→ **Stored data**:
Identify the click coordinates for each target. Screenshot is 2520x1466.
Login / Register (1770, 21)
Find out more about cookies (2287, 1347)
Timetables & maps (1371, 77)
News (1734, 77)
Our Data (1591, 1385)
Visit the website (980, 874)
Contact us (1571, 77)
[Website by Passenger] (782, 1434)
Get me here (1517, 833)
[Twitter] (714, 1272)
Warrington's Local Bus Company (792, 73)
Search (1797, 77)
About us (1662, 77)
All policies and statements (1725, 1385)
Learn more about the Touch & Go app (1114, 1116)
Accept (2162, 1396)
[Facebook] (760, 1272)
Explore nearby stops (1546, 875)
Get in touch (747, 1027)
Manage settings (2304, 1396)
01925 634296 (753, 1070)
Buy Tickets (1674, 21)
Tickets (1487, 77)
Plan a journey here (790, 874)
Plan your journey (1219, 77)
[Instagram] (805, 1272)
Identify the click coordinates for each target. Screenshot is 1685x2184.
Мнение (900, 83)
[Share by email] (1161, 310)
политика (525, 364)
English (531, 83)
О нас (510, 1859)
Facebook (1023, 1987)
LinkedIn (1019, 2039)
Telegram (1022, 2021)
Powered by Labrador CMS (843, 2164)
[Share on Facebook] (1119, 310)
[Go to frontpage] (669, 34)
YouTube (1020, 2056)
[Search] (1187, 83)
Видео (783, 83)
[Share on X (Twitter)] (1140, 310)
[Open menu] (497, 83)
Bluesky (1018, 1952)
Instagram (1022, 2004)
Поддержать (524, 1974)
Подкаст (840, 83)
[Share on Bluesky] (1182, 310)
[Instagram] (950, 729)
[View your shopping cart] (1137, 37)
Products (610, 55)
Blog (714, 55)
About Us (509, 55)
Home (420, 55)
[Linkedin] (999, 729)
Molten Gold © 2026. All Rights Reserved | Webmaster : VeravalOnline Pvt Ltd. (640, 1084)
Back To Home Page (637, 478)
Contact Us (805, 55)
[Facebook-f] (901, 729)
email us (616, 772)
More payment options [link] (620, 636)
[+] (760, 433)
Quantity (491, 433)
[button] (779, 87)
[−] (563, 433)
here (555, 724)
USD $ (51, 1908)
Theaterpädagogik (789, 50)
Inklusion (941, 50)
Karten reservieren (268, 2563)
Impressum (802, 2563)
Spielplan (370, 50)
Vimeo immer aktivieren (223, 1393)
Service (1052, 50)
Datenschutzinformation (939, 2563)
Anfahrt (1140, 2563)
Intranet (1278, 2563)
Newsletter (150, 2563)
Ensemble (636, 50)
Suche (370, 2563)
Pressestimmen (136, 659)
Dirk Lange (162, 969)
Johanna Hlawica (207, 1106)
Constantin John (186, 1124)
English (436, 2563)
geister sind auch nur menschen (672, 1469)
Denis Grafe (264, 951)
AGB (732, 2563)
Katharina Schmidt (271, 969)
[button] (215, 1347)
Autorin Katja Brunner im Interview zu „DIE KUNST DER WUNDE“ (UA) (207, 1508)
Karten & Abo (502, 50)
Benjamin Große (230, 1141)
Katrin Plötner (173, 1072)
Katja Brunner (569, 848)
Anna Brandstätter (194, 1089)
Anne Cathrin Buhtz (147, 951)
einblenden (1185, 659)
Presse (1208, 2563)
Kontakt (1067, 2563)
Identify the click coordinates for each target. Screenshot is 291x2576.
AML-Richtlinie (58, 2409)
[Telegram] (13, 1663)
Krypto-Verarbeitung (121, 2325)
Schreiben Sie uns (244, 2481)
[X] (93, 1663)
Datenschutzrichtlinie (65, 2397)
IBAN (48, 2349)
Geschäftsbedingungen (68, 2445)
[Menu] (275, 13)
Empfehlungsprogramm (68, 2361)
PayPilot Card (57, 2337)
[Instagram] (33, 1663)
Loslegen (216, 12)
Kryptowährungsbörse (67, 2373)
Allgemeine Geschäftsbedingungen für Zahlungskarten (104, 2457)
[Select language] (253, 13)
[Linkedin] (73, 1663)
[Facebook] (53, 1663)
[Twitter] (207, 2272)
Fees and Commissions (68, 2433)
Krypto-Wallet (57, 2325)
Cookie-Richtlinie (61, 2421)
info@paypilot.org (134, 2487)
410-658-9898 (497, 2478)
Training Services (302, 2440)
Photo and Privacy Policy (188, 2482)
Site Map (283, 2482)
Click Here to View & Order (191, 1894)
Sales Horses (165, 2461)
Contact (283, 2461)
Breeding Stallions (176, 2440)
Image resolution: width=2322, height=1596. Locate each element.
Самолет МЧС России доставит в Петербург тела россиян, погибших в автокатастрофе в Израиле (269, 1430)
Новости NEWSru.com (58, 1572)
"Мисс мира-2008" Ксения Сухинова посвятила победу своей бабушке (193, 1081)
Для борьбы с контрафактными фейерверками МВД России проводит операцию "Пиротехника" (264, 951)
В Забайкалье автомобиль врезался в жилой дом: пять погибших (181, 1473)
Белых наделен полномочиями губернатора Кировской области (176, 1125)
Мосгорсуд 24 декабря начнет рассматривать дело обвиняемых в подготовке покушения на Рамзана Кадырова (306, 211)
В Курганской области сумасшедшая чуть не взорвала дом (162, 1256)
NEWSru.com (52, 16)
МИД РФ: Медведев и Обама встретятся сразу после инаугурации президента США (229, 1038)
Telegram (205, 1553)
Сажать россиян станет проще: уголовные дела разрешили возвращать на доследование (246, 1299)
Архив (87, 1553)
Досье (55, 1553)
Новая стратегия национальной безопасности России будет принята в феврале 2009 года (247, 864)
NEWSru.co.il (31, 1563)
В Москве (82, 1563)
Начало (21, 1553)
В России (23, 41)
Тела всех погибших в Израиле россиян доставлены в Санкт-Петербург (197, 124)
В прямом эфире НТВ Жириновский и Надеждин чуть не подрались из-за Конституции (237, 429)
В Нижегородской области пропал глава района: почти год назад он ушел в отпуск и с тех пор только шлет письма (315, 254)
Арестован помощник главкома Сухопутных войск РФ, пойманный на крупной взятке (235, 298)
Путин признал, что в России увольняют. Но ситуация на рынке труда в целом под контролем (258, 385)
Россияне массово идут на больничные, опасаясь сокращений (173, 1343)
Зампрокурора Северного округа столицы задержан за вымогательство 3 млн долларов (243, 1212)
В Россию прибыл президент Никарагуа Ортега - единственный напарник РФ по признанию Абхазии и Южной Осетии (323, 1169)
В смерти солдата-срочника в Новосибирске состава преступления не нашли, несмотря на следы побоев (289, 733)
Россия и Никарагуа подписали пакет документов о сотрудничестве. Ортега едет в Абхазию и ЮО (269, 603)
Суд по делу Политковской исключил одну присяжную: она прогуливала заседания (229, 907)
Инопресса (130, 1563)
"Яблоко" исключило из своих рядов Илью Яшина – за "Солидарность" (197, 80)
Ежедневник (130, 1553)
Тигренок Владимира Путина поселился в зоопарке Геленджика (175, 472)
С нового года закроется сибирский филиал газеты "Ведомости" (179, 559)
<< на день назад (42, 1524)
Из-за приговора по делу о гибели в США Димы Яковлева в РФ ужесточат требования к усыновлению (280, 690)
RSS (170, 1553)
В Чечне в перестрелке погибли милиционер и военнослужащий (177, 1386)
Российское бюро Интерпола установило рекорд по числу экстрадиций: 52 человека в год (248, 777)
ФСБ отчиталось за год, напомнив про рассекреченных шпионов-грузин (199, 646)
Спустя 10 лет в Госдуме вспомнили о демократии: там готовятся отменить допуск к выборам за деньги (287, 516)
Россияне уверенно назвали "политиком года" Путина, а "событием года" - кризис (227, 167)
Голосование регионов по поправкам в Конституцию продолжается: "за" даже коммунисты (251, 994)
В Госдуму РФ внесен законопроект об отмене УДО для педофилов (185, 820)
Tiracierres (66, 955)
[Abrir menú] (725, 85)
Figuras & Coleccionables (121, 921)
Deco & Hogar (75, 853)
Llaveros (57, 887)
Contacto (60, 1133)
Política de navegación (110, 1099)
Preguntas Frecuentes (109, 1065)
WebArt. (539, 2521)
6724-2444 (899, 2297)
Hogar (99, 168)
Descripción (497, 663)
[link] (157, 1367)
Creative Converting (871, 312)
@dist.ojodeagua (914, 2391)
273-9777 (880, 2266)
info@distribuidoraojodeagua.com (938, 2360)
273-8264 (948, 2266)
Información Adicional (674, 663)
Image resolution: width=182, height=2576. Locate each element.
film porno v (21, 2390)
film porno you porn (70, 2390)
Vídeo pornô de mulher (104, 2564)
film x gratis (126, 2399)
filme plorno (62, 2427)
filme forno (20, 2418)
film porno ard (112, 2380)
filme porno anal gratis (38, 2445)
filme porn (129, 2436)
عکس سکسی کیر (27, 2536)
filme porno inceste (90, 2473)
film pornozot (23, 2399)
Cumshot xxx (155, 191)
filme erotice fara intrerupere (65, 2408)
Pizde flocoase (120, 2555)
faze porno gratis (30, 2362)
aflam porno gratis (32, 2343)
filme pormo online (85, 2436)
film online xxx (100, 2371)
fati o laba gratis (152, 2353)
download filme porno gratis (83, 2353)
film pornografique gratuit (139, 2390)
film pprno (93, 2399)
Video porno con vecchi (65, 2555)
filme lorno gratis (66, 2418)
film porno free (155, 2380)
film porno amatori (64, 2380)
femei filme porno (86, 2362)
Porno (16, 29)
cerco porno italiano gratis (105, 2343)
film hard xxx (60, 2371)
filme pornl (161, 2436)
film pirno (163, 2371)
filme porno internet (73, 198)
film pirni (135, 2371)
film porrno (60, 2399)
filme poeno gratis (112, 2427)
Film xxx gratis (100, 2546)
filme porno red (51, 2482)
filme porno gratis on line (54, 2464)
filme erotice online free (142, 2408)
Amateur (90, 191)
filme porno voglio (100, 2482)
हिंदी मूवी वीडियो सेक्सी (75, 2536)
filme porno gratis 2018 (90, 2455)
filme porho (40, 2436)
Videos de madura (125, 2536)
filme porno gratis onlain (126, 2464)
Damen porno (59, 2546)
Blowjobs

→ **Problem description**: Of the lines above, output exactly those from the line bearing "Back To Home Page (637, 478)" through the line bearing "Katja Brunner (569, 848)", inclusive.

→ **Your solution**:
Back To Home Page (637, 478)
Contact Us (805, 55)
[Facebook-f] (901, 729)
email us (616, 772)
More payment options [link] (620, 636)
[+] (760, 433)
Quantity (491, 433)
[button] (779, 87)
[−] (563, 433)
here (555, 724)
USD $ (51, 1908)
Theaterpädagogik (789, 50)
Inklusion (941, 50)
Karten reservieren (268, 2563)
Impressum (802, 2563)
Spielplan (370, 50)
Vimeo immer aktivieren (223, 1393)
Service (1052, 50)
Datenschutzinformation (939, 2563)
Anfahrt (1140, 2563)
Intranet (1278, 2563)
Newsletter (150, 2563)
Ensemble (636, 50)
Suche (370, 2563)
Pressestimmen (136, 659)
Dirk Lange (162, 969)
Johanna Hlawica (207, 1106)
Constantin John (186, 1124)
English (436, 2563)
geister sind auch nur menschen (672, 1469)
Denis Grafe (264, 951)
AGB (732, 2563)
Katharina Schmidt (271, 969)
[button] (215, 1347)
Autorin Katja Brunner im Interview zu „DIE KUNST DER WUNDE“ (UA) (207, 1508)
Karten & Abo (502, 50)
Benjamin Große (230, 1141)
Katrin Plötner (173, 1072)
Katja Brunner (569, 848)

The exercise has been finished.